Now, of course, many millions of mainstream investors have been lured into the market by the undeniable attractions of 401(k) and IRA accounts.
The attraction was heightened exponentially by what President Bush yesterday called "a binge" a market that produced annual double-digit returns in the 1990s. The unprecedented bull market was sparked by a broad range of technological breakthroughs that produced new industries. But in its latter half, it was driven by what Federal Reserve Chairman Alan Greenspan called "irrational exuberance," which led us to invest more heavily into ideas instead of performance.
That produced the bubble that has been bursting in painful spasms that began two years ago, but that have been badly quickened by the Sept. 11 crisis, followed by the deepening accounting scandals and the Bush administration's initially lame reaction to them.
What's important for the nervous investor to appreciate is the difference between fundamentals and psychological factors.

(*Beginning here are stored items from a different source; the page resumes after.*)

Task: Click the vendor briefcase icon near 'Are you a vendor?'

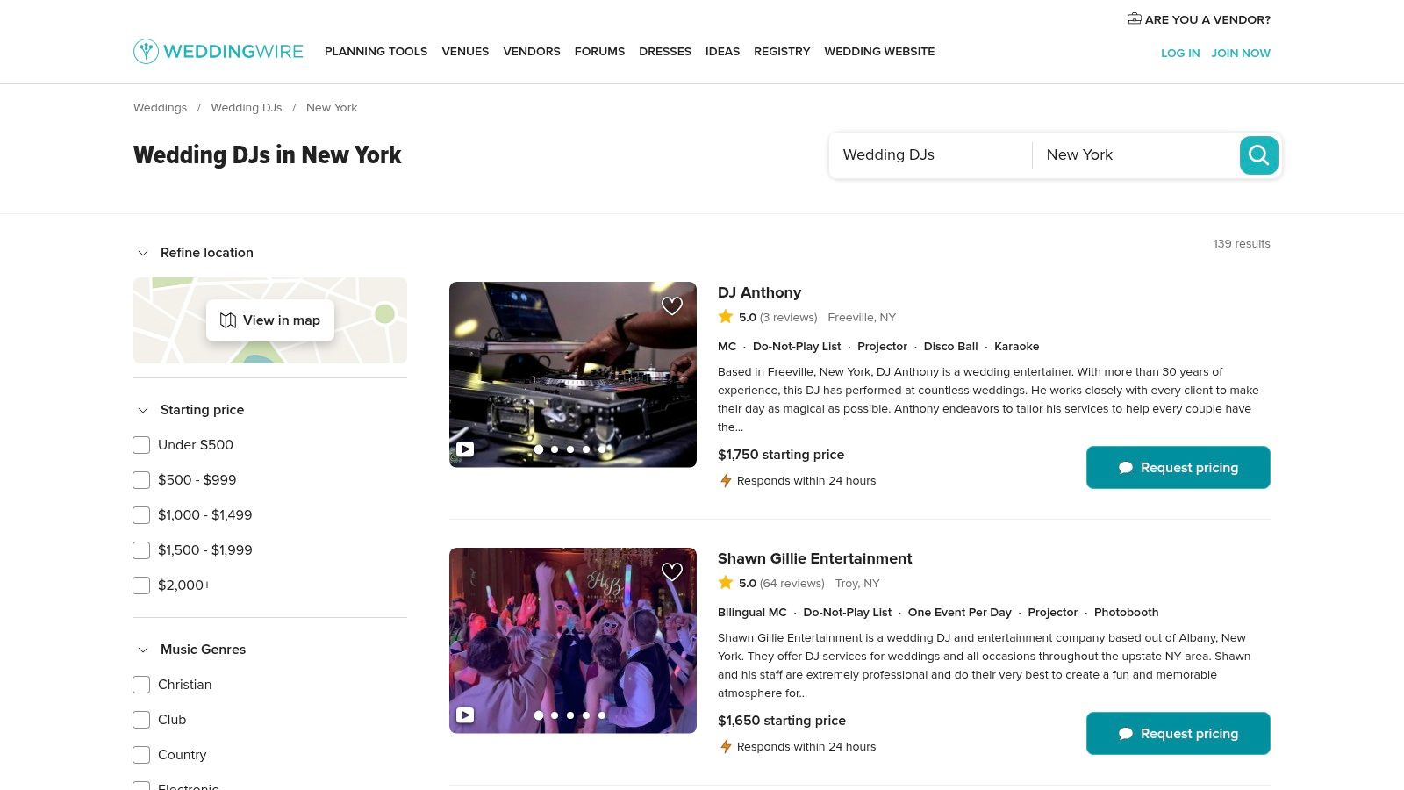Action: coord(1134,18)
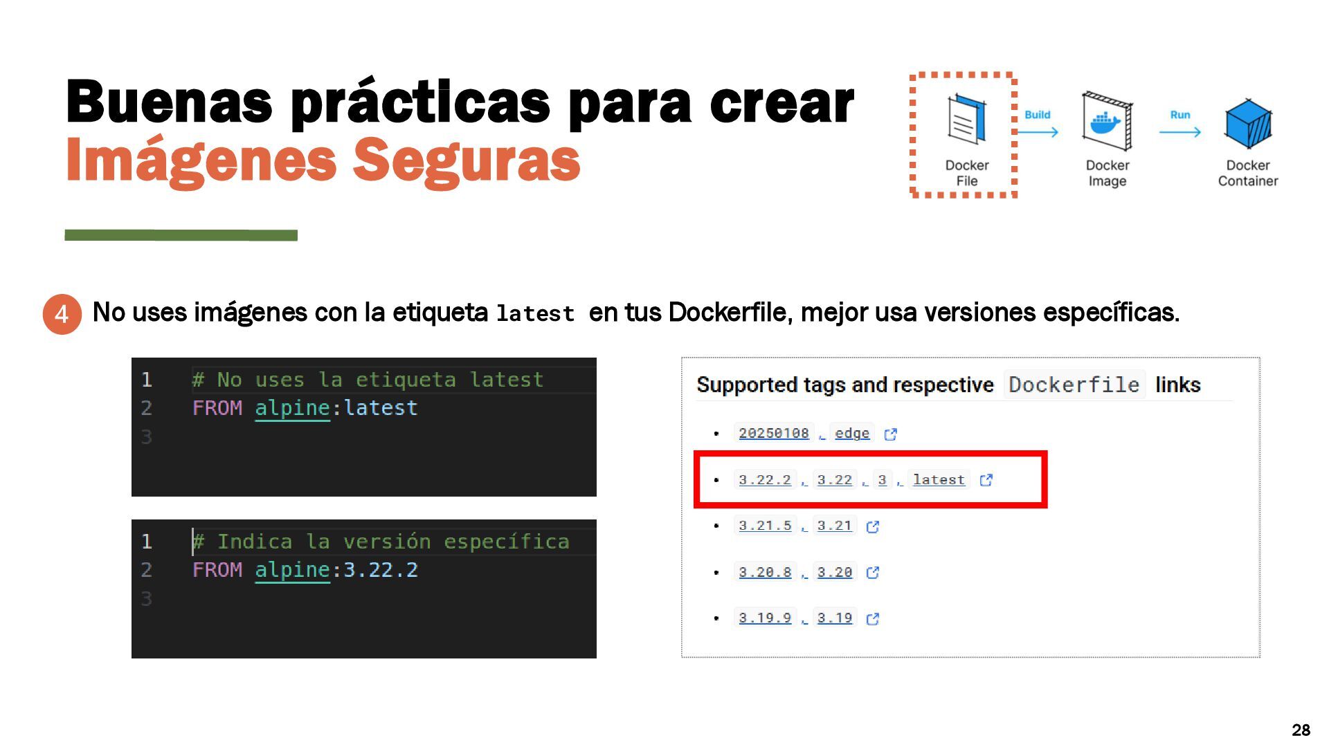Click the 3.22.2 tag link
This screenshot has height=747, width=1329.
pyautogui.click(x=764, y=479)
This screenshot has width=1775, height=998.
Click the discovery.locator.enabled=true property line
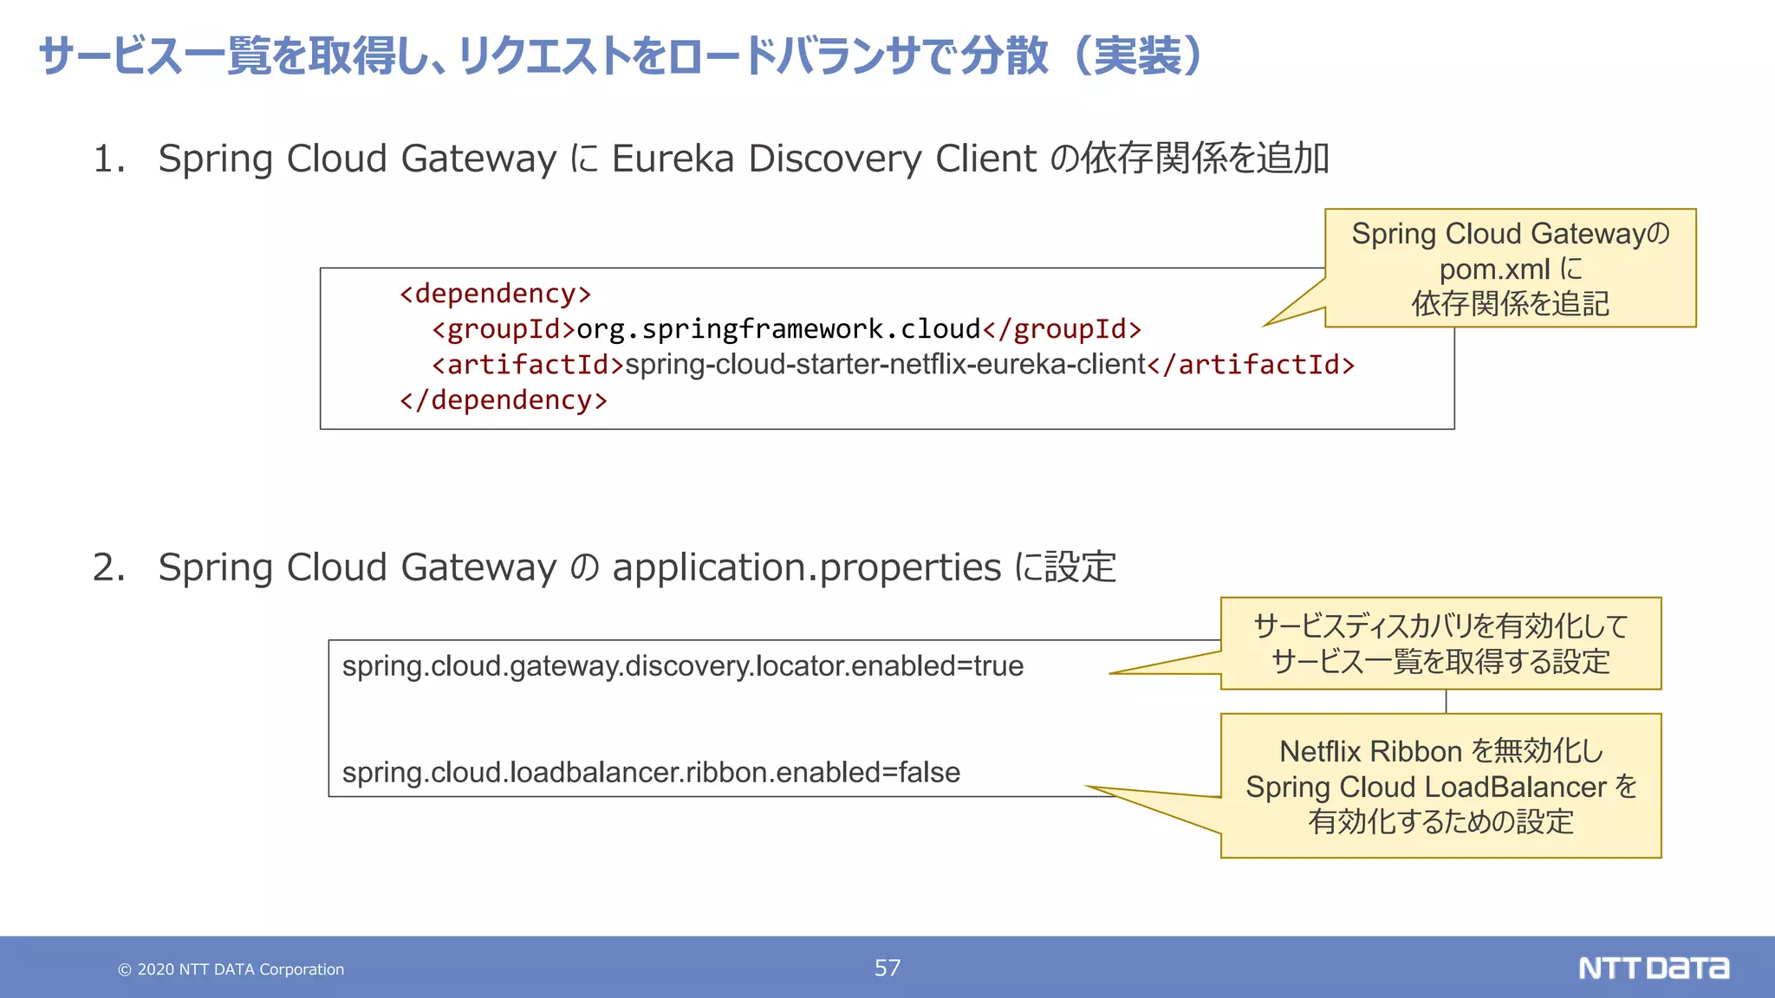click(682, 666)
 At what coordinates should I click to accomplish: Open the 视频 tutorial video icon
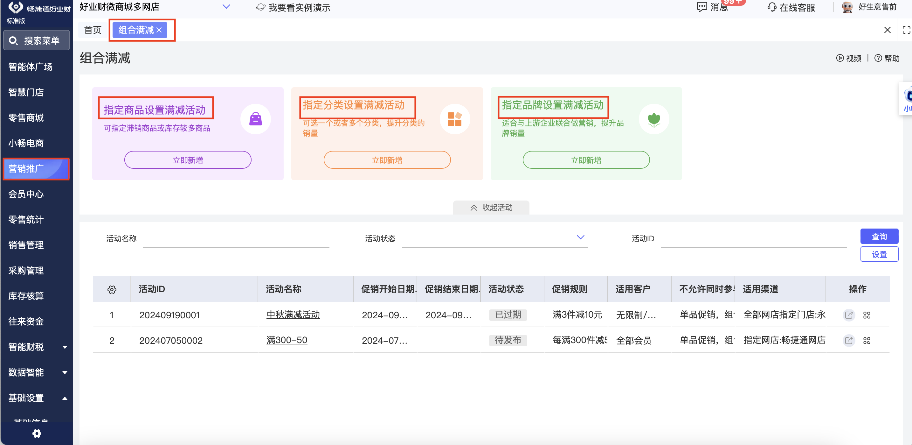(840, 58)
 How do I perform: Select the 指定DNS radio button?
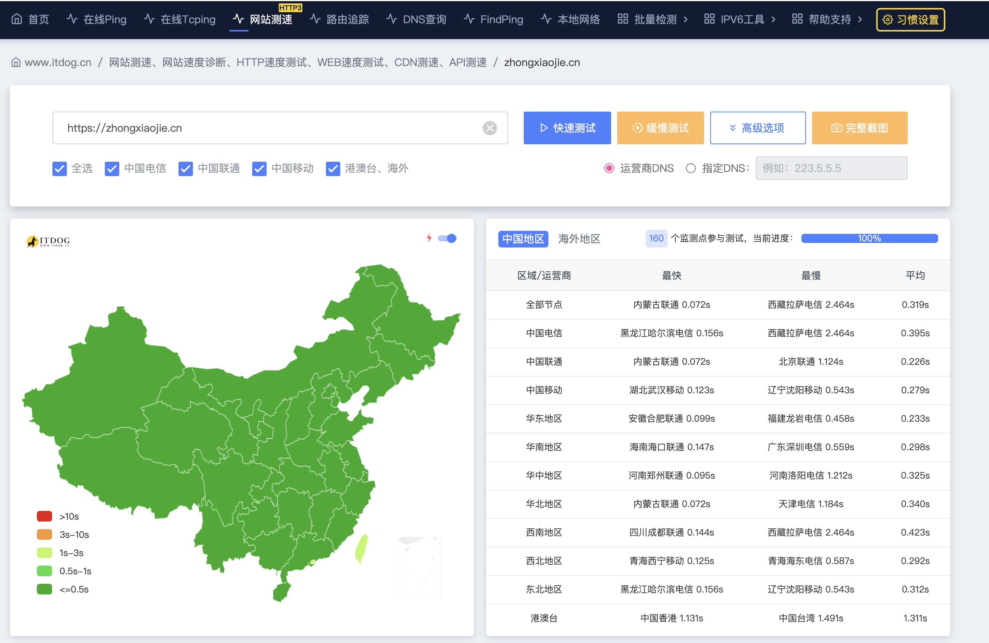click(x=690, y=168)
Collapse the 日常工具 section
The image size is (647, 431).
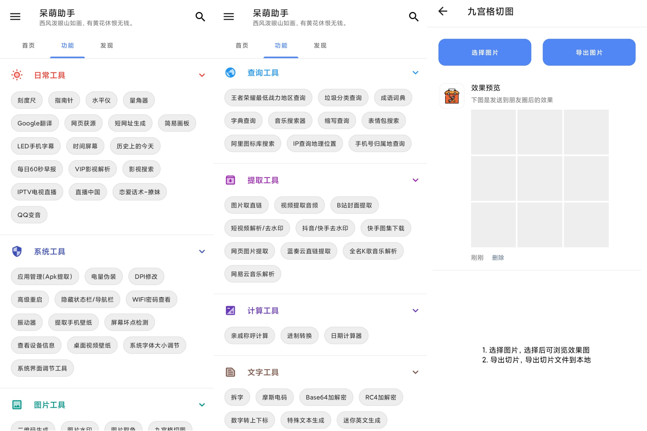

The market plainly is badly spooked, true. But fundamentally, as Greenspan told senators yesterday, the economy is improving despite recent events; he predicted robust growth with low inflation.
What that suggests is that this is no time for investors to panic, to dump stocks, to flee the market.
It's a good time for investors to look again at a graph charting the growth of the stock market from 1929 to the present. What it shows is tremendous economic growth, resulting in wealth for investors. There is no reason to suppose that growth won't continue for the foreseeable future.